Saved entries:

[Start of Attachment]

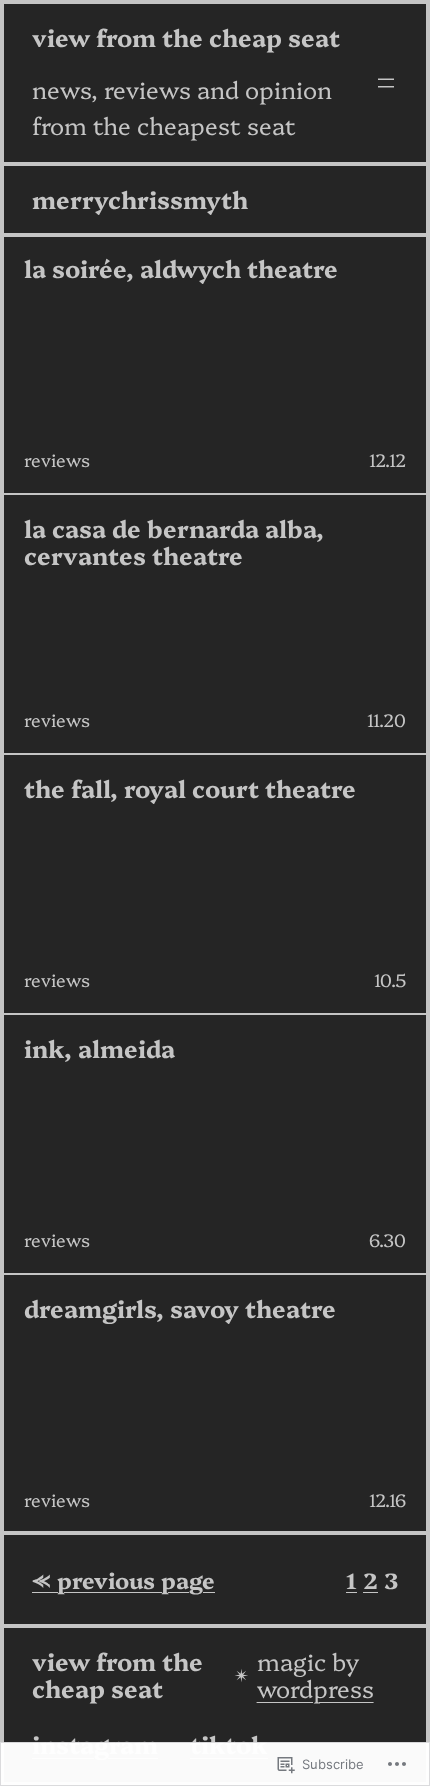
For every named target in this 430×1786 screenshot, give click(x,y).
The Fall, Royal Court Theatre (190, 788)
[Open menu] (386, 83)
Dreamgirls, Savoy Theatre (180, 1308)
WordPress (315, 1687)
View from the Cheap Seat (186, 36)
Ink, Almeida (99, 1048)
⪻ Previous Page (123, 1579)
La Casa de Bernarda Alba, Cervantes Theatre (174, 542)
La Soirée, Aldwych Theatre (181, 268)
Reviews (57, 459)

[End of Attachment]
[Start of Attachment]

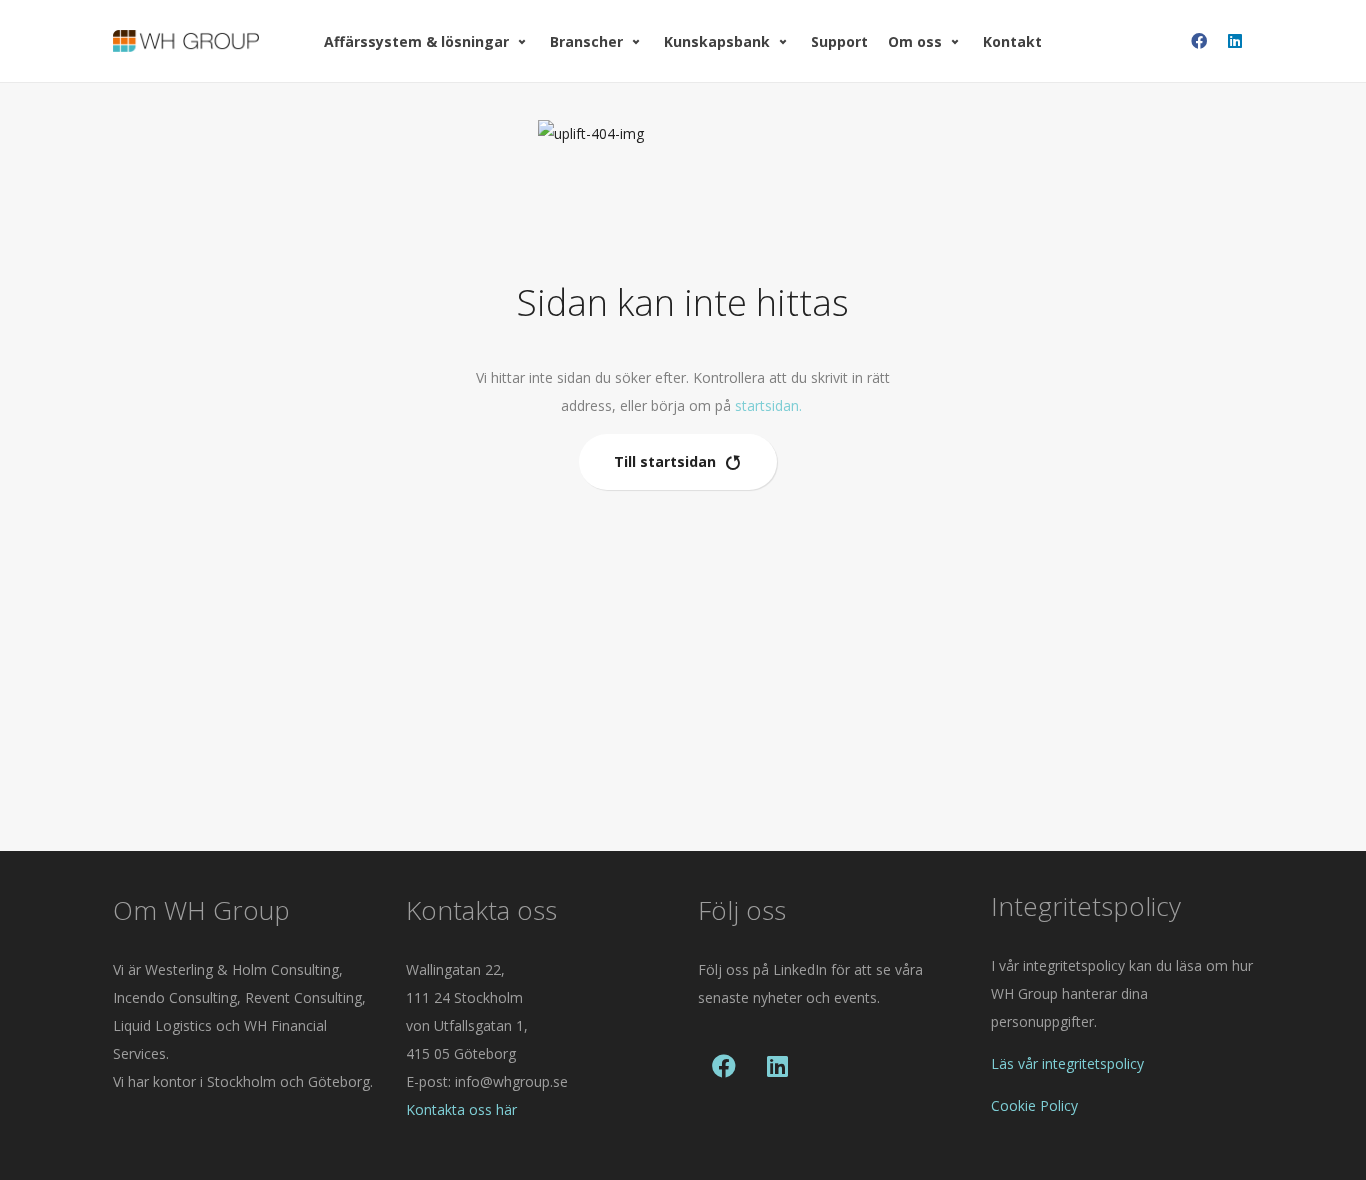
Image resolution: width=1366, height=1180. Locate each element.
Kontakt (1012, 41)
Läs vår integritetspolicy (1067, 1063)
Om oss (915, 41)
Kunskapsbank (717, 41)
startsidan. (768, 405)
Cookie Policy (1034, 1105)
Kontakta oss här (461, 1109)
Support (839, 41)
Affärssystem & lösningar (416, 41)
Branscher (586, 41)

[End of Attachment]

Return each line from the data where the string "Theatre" can be found.

ANSWER TO THIS EXERCISE:
The Fall, Royal Court Theatre (190, 788)
Dreamgirls, Savoy Theatre (180, 1308)
La Casa de Bernarda Alba, Cervantes Theatre (174, 542)
La Soirée, Aldwych Theatre (181, 268)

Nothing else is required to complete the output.